§ Problem statement: Retype the records starting at the line that contains "What do you" and ending with the line that contains "This screenshot has height=992, width=584.", keeping every character the same.

[Dataset entries]

══════════════════════════════

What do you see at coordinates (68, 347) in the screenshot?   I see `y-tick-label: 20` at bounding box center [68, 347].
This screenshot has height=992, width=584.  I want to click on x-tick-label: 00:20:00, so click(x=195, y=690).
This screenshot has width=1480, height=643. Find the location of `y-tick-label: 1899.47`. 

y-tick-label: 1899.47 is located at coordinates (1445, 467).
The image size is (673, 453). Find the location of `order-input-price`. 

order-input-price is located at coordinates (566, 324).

══════════════════════════════

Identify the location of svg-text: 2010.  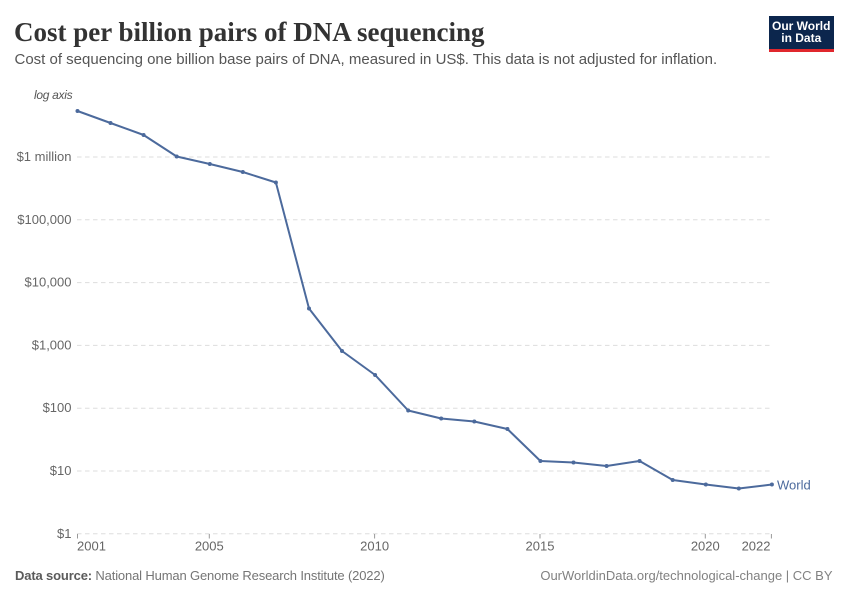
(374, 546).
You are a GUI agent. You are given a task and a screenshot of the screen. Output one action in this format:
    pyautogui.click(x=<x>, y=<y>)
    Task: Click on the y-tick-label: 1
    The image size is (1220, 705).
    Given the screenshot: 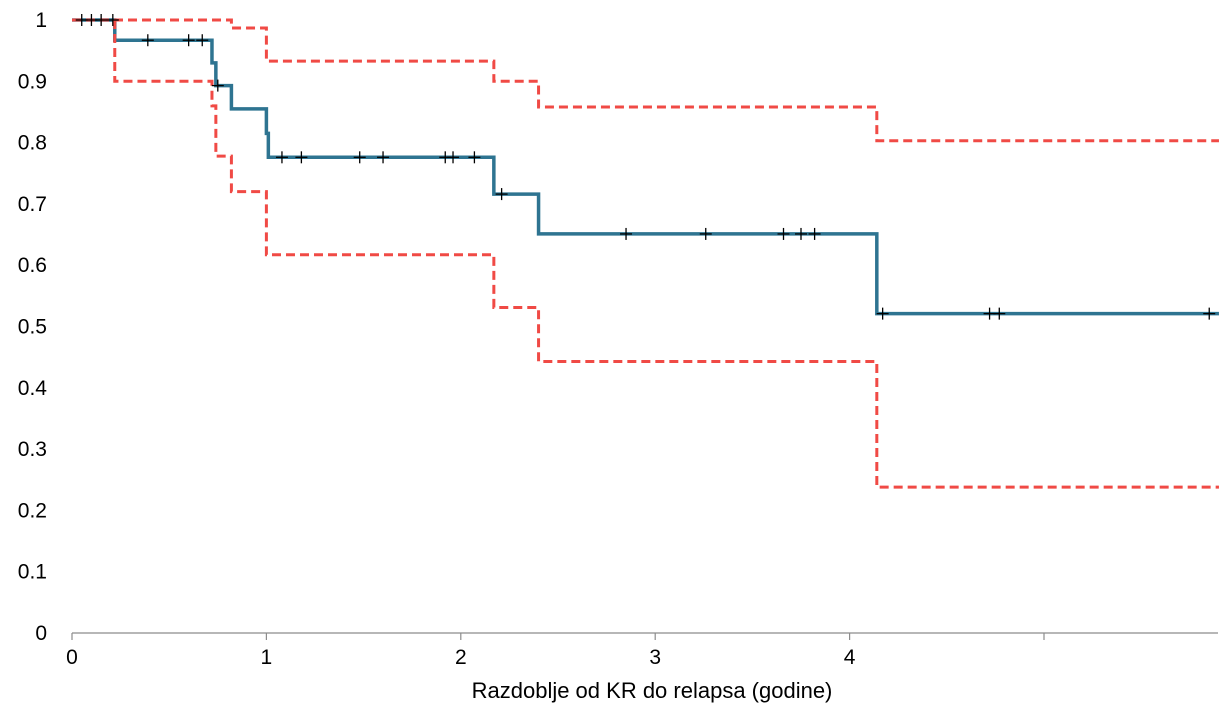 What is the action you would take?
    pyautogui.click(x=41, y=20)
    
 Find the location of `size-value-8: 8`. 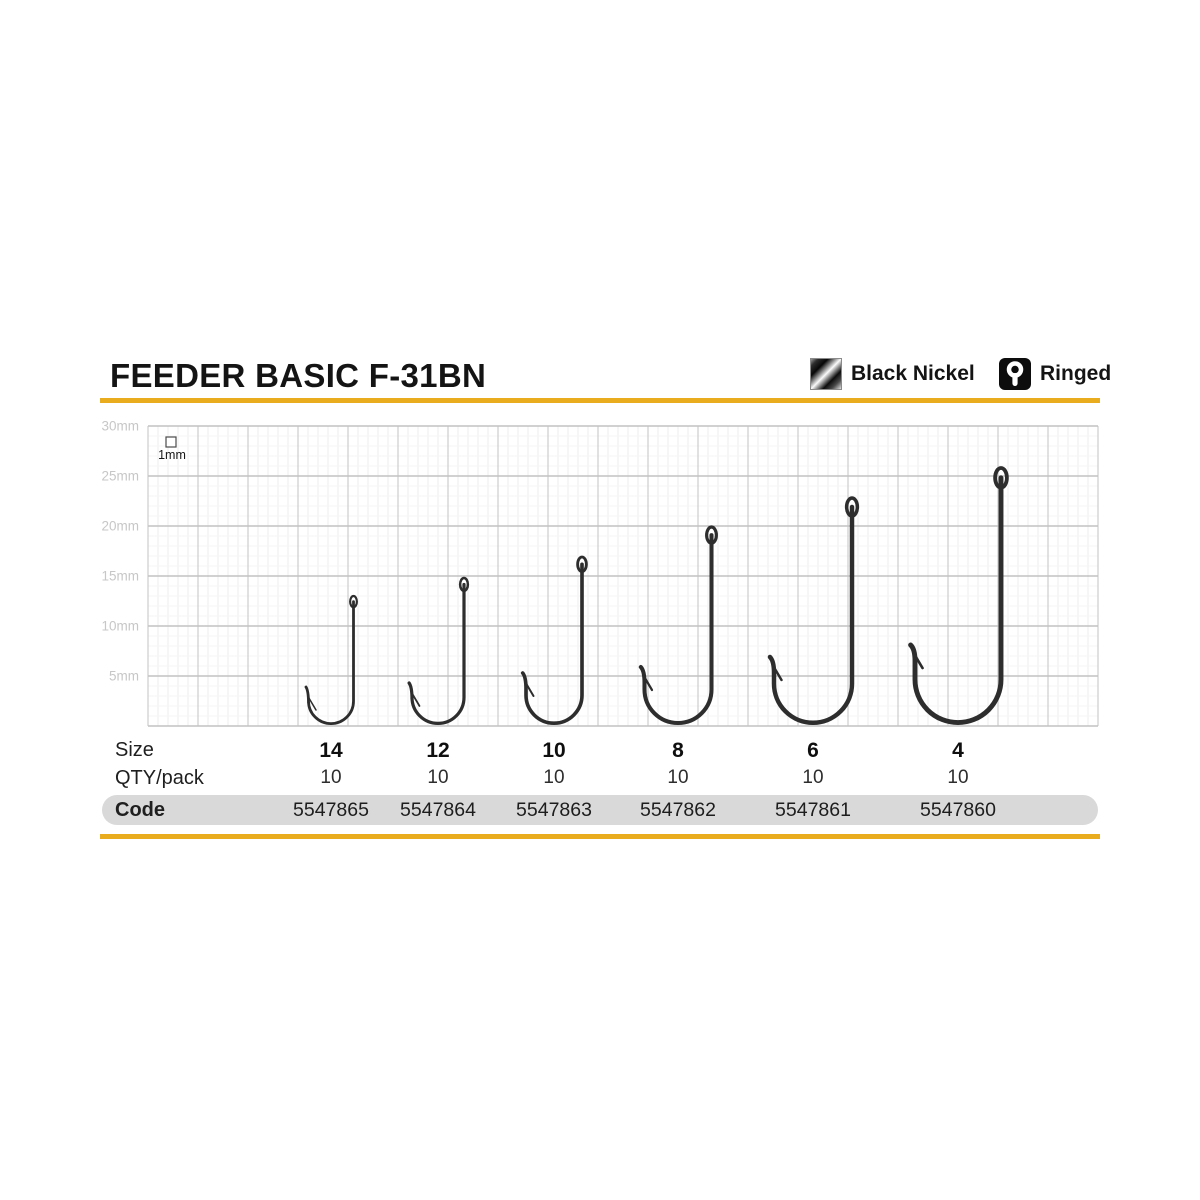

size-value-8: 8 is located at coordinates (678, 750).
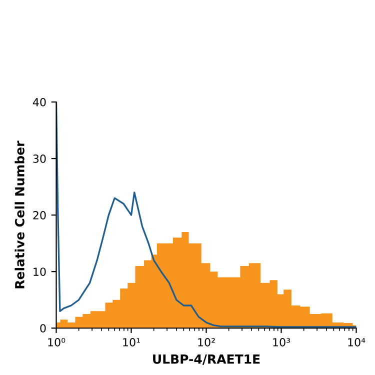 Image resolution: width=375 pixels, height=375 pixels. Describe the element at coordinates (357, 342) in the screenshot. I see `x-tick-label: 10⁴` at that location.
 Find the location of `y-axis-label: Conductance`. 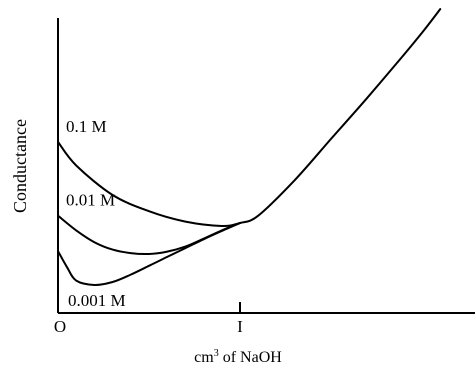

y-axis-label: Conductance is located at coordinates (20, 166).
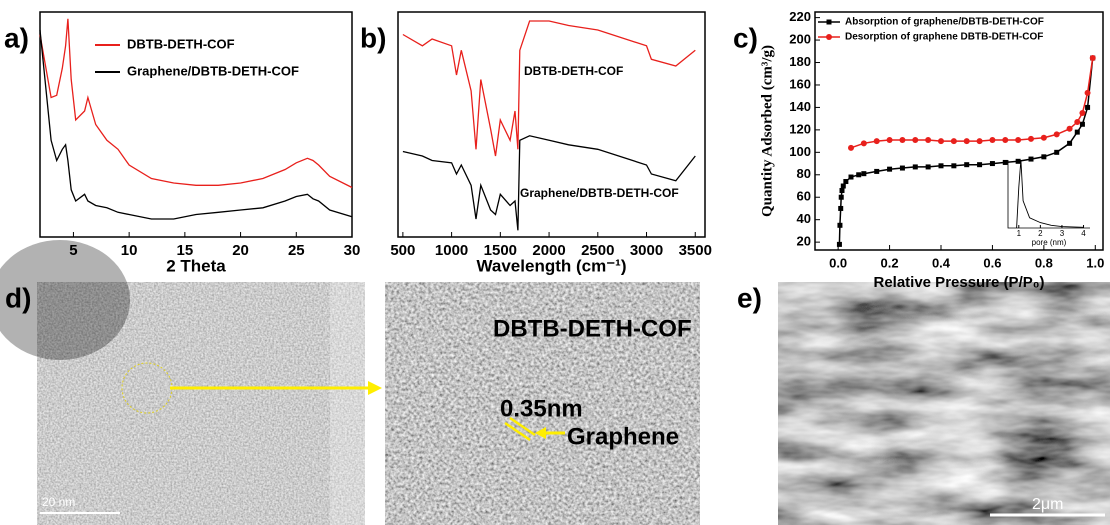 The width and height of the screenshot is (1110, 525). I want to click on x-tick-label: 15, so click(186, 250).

══════════════════════════════

§ Worked solution:
What do you see at coordinates (68, 347) in the screenshot?   I see `y-tick-label: 20` at bounding box center [68, 347].
This screenshot has height=992, width=584.  I want to click on x-tick-label: 00:20:00, so click(x=195, y=690).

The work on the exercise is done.